• Exercise directions
Ignoring the images, restate the records below word for word.

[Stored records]
<<<<

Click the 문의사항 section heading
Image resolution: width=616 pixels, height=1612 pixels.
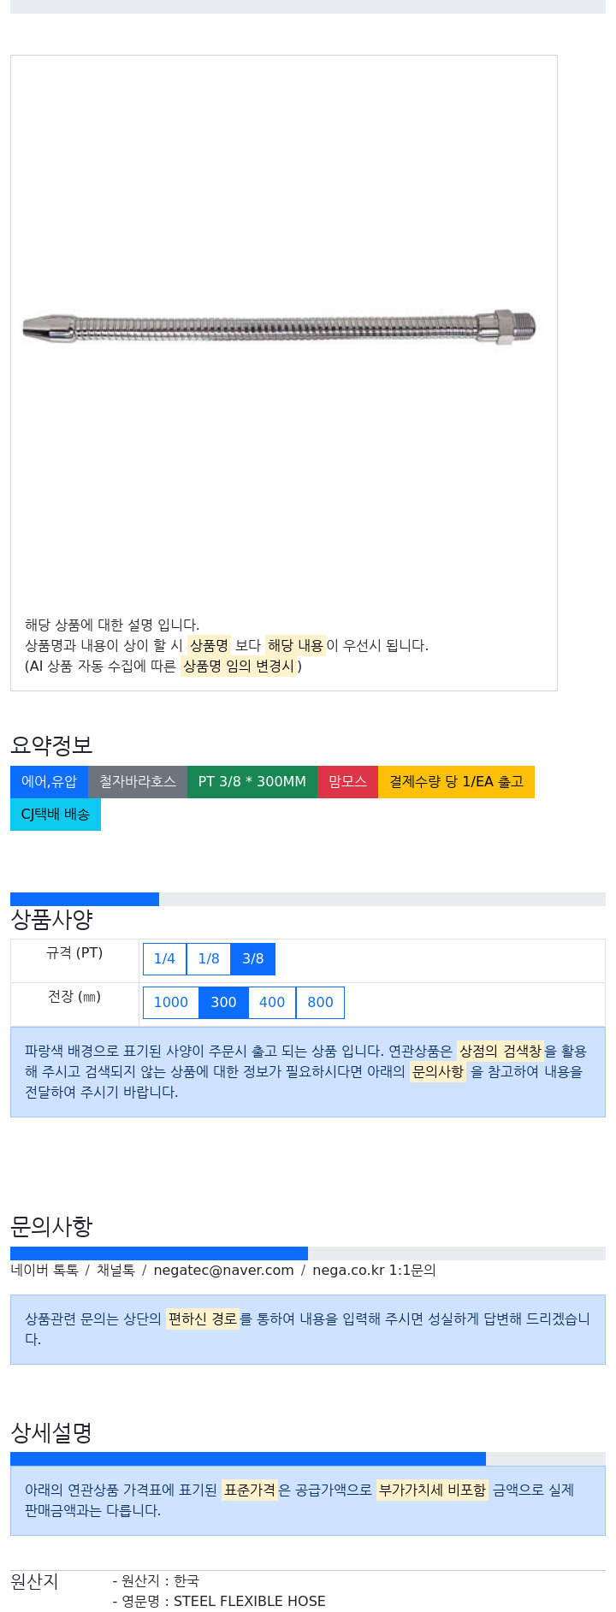click(x=51, y=1227)
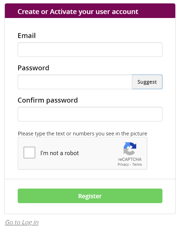The width and height of the screenshot is (181, 228).
Task: Focus the Confirm password input field
Action: 90,114
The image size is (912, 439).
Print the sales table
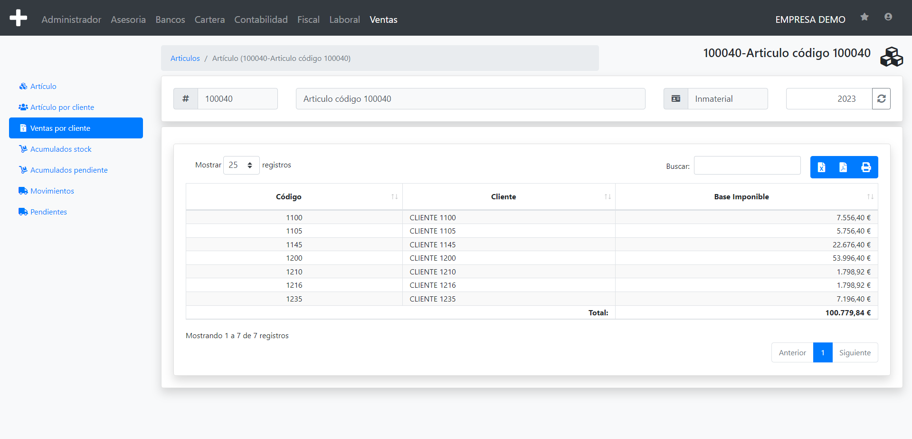tap(865, 167)
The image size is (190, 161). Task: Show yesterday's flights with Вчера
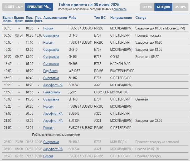coord(147,7)
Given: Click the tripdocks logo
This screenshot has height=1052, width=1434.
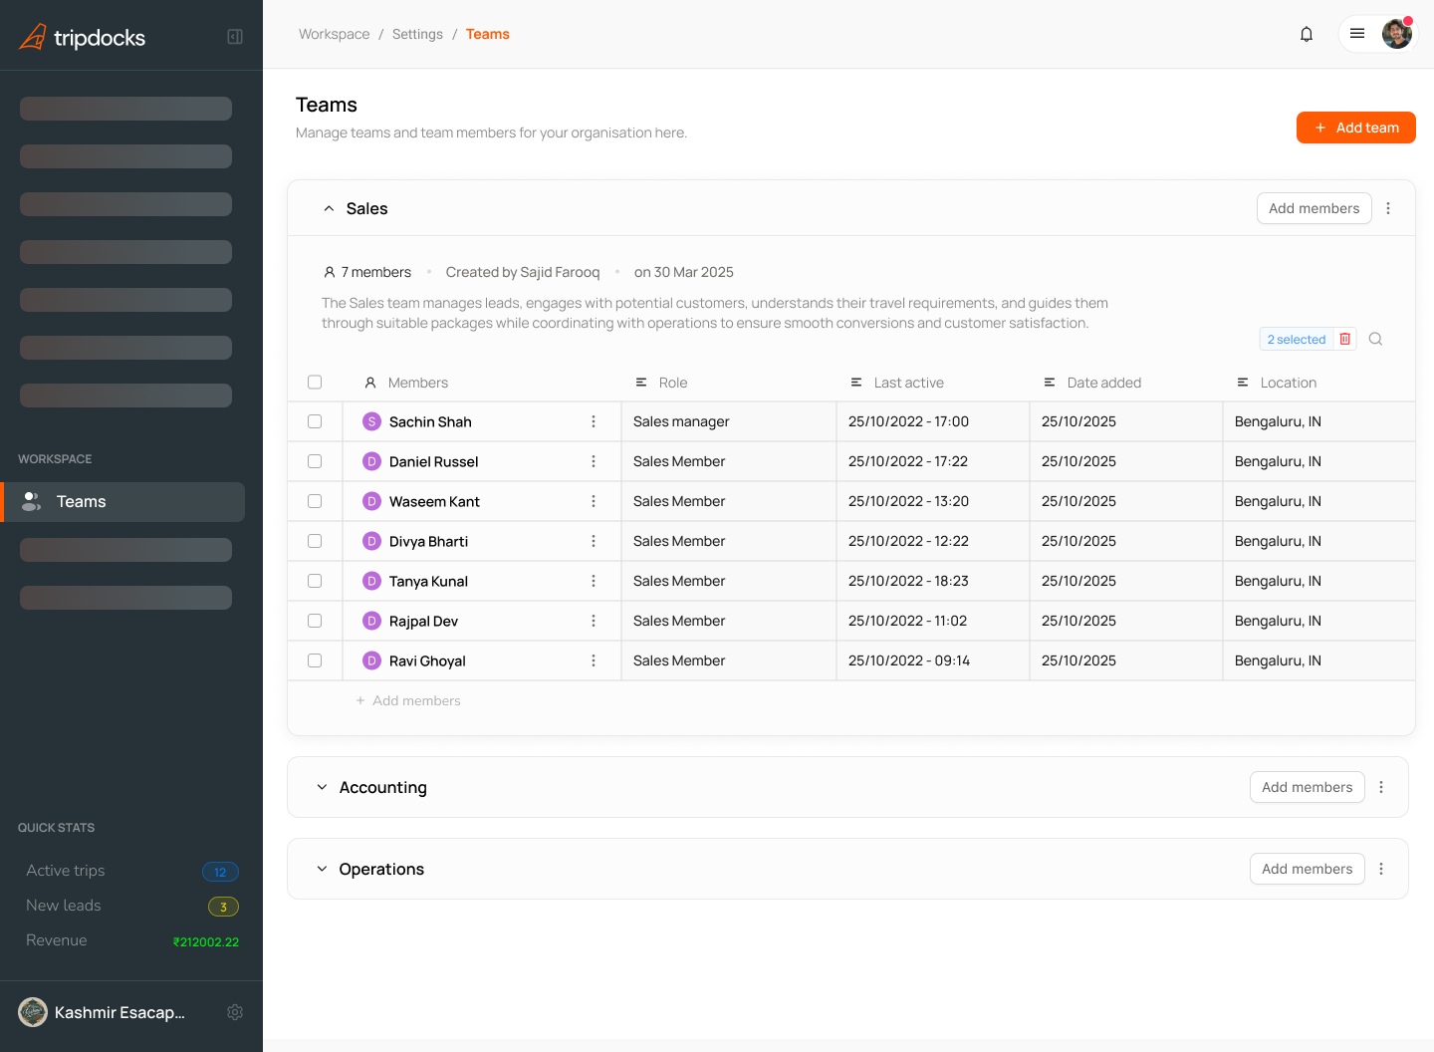Looking at the screenshot, I should pos(82,36).
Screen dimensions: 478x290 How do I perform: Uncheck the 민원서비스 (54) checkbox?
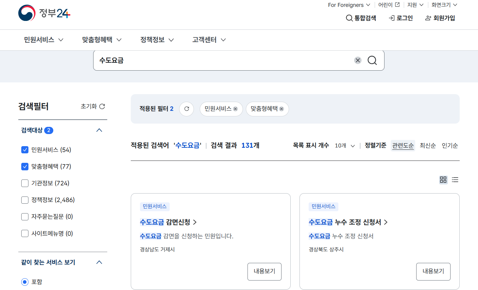coord(25,150)
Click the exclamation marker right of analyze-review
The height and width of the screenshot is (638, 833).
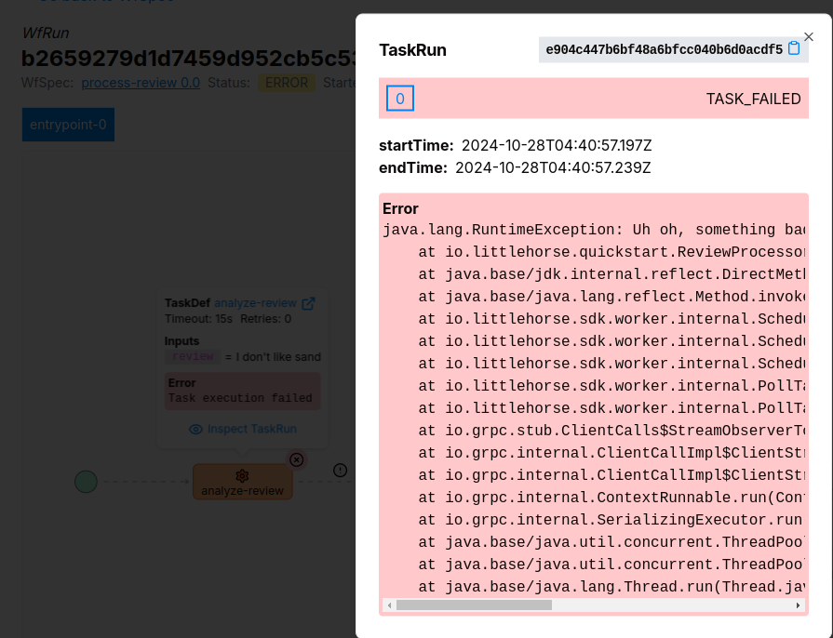[340, 471]
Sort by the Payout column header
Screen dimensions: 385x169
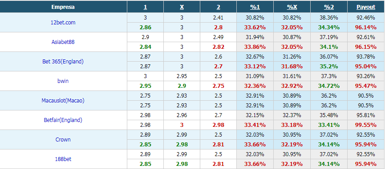pos(366,7)
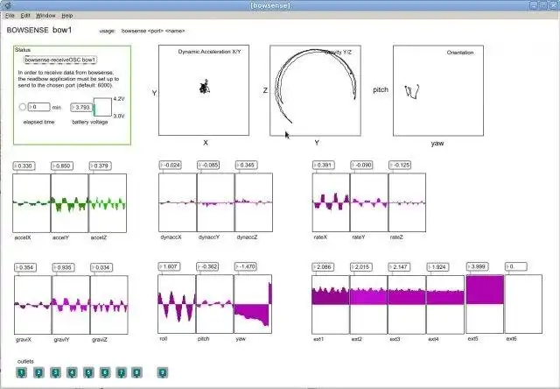Click outlet 8 icon
This screenshot has height=389, width=560.
137,373
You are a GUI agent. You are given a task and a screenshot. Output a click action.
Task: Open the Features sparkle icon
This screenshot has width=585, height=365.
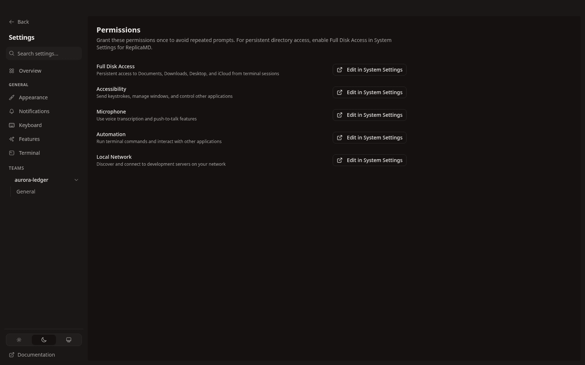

>>>>

• Exercise output
Click the 문의사항 section heading
Image resolution: width=616 pixels, height=1612 pixels.
click(x=51, y=1227)
The width and height of the screenshot is (181, 228).
Task: Focus the Confirm password input field
Action: 90,114
The image size is (912, 439).
Print the sales table
tap(865, 167)
The image size is (190, 161). Task: Show yesterday's flights with Вчера
coord(147,7)
Given: Click the tripdocks logo
This screenshot has height=1052, width=1434.
Looking at the screenshot, I should pos(82,36).
Screen dimensions: 478x290 How do I perform: Uncheck the 민원서비스 (54) checkbox?
coord(25,150)
Click the exclamation marker right of analyze-review
The height and width of the screenshot is (638, 833).
[340, 471]
Sort by the Payout column header
Screen dimensions: 385x169
pos(366,7)
Click outlet 8 icon
This screenshot has height=389, width=560.
137,373
You are a GUI agent. You are given a task and a screenshot. Output a click action.
Task: Open the Features sparkle icon
This screenshot has width=585, height=365.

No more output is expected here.